EXERCISE DIRECTIONS: Please convert the part of the listing that opens with the line containing "Given: Open the Extensions menu" and closes with the line containing "tap(1112, 63)" into a numbered list, leaving out blank lines.

STORED ROWS:
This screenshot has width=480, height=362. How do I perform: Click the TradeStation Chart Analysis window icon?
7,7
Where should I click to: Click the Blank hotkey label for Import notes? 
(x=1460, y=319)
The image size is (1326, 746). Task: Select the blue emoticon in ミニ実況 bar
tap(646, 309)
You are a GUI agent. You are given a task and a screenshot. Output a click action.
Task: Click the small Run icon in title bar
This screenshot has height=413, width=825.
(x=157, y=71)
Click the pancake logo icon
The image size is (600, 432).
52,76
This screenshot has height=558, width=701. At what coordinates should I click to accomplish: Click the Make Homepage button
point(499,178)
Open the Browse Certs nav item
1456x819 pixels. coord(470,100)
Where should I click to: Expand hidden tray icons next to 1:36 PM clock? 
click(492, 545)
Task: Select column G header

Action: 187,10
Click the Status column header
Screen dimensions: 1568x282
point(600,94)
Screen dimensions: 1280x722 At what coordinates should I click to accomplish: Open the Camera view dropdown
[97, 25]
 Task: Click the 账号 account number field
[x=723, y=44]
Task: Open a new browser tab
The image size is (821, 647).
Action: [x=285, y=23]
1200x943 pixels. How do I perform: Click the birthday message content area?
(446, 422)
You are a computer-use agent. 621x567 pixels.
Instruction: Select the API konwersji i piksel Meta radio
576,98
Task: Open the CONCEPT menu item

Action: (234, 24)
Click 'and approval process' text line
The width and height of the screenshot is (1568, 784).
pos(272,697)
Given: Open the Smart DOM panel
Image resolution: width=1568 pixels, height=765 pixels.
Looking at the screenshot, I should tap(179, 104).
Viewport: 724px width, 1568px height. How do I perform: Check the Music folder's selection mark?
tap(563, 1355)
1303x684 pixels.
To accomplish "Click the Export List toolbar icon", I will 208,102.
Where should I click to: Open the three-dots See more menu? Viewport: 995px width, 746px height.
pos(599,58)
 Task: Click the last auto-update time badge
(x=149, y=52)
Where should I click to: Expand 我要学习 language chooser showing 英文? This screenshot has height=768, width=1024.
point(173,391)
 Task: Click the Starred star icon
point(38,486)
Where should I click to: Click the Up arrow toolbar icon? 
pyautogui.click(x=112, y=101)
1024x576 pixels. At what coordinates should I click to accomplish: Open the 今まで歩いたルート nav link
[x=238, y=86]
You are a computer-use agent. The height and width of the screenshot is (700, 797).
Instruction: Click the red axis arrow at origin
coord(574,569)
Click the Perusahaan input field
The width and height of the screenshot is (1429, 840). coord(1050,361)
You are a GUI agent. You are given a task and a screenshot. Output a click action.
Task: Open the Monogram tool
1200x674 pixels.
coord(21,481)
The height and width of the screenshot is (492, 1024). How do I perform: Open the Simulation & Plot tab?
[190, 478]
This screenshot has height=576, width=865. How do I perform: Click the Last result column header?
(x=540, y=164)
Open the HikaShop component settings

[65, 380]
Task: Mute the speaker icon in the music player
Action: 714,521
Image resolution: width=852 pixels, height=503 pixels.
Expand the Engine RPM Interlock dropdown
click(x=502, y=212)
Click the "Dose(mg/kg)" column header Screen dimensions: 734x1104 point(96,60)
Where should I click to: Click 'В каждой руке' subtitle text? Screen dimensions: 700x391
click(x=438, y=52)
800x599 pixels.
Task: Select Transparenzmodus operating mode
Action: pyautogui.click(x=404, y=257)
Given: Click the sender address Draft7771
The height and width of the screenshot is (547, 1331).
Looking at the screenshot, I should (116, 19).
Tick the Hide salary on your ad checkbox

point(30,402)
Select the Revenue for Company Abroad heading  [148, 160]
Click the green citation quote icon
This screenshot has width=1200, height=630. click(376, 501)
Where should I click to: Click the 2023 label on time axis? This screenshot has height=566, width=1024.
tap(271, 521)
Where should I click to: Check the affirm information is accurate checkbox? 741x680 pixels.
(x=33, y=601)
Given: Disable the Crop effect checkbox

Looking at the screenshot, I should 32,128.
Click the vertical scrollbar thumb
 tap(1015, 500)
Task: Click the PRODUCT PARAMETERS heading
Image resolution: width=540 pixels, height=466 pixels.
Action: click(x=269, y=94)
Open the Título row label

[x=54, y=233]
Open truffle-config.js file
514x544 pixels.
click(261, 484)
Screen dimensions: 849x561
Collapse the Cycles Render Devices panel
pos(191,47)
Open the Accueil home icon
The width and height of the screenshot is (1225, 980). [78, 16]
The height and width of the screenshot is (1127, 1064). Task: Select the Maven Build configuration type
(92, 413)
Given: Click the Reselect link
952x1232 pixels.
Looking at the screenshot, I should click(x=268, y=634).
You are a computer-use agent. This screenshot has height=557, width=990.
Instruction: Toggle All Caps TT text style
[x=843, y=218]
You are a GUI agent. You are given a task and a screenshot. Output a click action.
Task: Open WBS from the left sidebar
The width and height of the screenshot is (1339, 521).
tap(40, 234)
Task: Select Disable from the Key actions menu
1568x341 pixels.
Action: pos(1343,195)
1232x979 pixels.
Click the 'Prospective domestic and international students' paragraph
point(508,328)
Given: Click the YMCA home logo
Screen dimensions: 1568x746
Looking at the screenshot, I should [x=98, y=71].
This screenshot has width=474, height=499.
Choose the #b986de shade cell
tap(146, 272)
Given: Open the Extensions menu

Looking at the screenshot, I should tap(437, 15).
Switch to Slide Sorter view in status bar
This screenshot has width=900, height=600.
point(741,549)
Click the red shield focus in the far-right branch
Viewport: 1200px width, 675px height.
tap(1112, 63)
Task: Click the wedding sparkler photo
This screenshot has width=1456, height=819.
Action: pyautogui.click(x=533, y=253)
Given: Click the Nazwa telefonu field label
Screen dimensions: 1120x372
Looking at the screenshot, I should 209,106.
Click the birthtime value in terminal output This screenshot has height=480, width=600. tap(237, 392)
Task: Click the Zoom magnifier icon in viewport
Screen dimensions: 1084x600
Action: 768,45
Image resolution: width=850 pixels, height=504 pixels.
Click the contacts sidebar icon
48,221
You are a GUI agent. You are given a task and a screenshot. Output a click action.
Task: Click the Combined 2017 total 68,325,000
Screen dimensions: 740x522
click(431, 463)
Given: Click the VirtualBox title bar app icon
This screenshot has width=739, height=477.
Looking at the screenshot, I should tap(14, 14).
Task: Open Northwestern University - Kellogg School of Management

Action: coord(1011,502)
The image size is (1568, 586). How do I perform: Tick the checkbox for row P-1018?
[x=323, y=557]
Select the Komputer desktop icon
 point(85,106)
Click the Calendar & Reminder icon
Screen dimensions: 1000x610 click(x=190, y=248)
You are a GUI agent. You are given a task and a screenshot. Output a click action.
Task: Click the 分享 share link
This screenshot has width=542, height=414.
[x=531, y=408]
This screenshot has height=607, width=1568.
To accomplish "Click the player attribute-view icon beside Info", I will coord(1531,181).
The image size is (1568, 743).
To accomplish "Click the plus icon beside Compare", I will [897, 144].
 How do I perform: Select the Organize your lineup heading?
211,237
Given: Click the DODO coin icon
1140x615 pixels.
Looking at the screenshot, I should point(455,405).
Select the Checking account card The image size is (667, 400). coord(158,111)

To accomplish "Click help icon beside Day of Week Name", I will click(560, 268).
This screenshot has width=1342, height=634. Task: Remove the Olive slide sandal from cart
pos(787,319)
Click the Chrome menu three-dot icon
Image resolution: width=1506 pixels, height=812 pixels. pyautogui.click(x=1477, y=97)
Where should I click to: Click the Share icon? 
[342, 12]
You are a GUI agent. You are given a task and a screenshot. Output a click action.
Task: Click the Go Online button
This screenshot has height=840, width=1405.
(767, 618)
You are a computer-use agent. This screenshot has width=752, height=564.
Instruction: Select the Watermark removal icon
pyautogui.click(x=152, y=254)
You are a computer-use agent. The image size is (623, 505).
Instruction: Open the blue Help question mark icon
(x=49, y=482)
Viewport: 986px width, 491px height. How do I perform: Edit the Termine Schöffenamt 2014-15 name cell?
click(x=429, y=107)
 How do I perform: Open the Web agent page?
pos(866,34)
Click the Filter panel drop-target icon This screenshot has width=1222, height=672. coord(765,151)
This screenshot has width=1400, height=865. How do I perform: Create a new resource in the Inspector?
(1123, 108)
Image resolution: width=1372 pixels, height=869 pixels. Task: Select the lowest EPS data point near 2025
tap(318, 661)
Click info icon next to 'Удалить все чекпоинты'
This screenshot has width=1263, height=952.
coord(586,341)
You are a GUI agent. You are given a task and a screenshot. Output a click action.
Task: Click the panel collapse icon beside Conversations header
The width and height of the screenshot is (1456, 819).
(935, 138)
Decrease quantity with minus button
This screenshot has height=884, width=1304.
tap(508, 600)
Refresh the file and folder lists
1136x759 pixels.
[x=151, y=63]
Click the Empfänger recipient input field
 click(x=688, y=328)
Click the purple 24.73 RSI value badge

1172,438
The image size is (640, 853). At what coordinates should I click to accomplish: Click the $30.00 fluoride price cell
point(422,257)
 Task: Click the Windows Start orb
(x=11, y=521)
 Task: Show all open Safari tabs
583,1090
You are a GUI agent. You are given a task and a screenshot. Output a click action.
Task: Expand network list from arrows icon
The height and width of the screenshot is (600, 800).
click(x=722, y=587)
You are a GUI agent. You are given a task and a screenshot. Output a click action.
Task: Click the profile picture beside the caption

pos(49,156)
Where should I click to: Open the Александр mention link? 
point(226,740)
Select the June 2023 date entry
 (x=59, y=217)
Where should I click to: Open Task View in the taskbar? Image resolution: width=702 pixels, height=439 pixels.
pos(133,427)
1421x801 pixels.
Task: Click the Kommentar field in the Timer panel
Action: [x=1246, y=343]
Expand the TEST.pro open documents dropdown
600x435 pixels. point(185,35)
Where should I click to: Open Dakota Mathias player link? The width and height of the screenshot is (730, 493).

TASK RESPONSE:
1. Given: Open the Extensions menu
2. Looking at the screenshot, I should tap(437, 15).
3. Switch to Slide Sorter view in status bar
4. This screenshot has width=900, height=600.
5. point(741,549)
6. Click the red shield focus in the far-right branch
7. Viewport: 1200px width, 675px height.
8. tap(1112, 63)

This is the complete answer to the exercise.